Un couple de Français moyens se sépare : laissée seule avec ses enfants, la femme se met à déjanter. Sur cette trame a priori fort banale, Christophe Blanc signe Une femme d’extérieur, un film fort, rugueux, porté par un réalisme intransigeant et des comédiens en état de grâce, notamment Agnès Jaoui. Dans le référendum des […]
Un couple de Français moyens se sépare : laissée seule avec ses enfants, la femme se met à déjanter. Sur cette trame a priori fort banale, Christophe Blanc signe Une femme d’extérieur, un film fort, rugueux, porté par un réalisme intransigeant et des comédiens en état de grâce, notamment Agnès Jaoui.

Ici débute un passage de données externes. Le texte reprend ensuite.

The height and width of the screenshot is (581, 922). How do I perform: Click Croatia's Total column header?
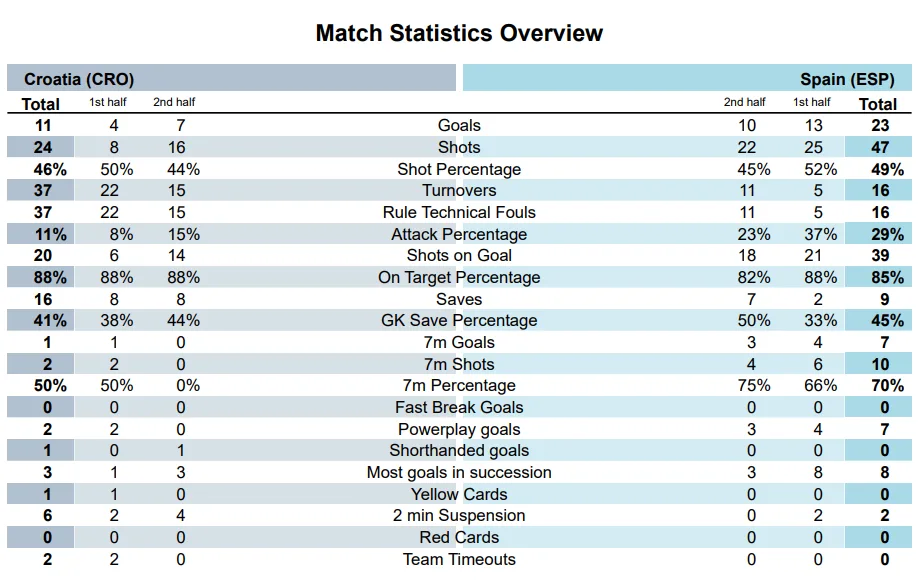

Dans le référendum des lecteurs sur vingt-cinq ans de cinéma qui a couronné de beaux films et de grands cinéastes, une chose chiffonne et inquiète un peu : le cinéma français réduit à un seul film, Mauvais sang de Carax (que l’on aime beaucoup aussi). L’impression, peut-être erronée mais persistante, que pour être retenu dans les cimes des suffrages du lectorat Inrocks un cinéaste français devrait être tout à la fois jeune, maudit, maigre, mutique, solitaire, loser, mystérieux, bref, correspondre à une improbable et vague idée fétichiste du « romantiquement rock ». Certes, tout cela compte aussi, mais c’est comme si, de 1975 à 2000, il n’y avait pas eu pléthore de films marquants signés Bresson, Truffaut, Rohmer, Rivette, Chabrol, Pialat, Godard, Garrel, Téchiné, Jacquot, Denis, Breillat, Desplechin, Kahn, Ferran, Biette, Lvovsky, Grandrieux et Jean Noubli… Comme si Truffaut était trop mort, Rohmer trop vieux, Pialat trop barbu, Chabrol trop rondouillard, Biette trop ailleurs, Desplechin trop proche… Comme si, pour marquer l’époque et le lecteur Inrocks type, un cinéaste devait convaincre non seulement par ses films mais aussi par son image, son élégance, sa photogénie, sa présence et sa prestance. Remarquons comme, de Lynch à Jarmusch, la majorité des triomphateurs du référendum ont la minceur et l’aura, l’attitude et le look, le bon costard ou la bonne coupe de cheveux.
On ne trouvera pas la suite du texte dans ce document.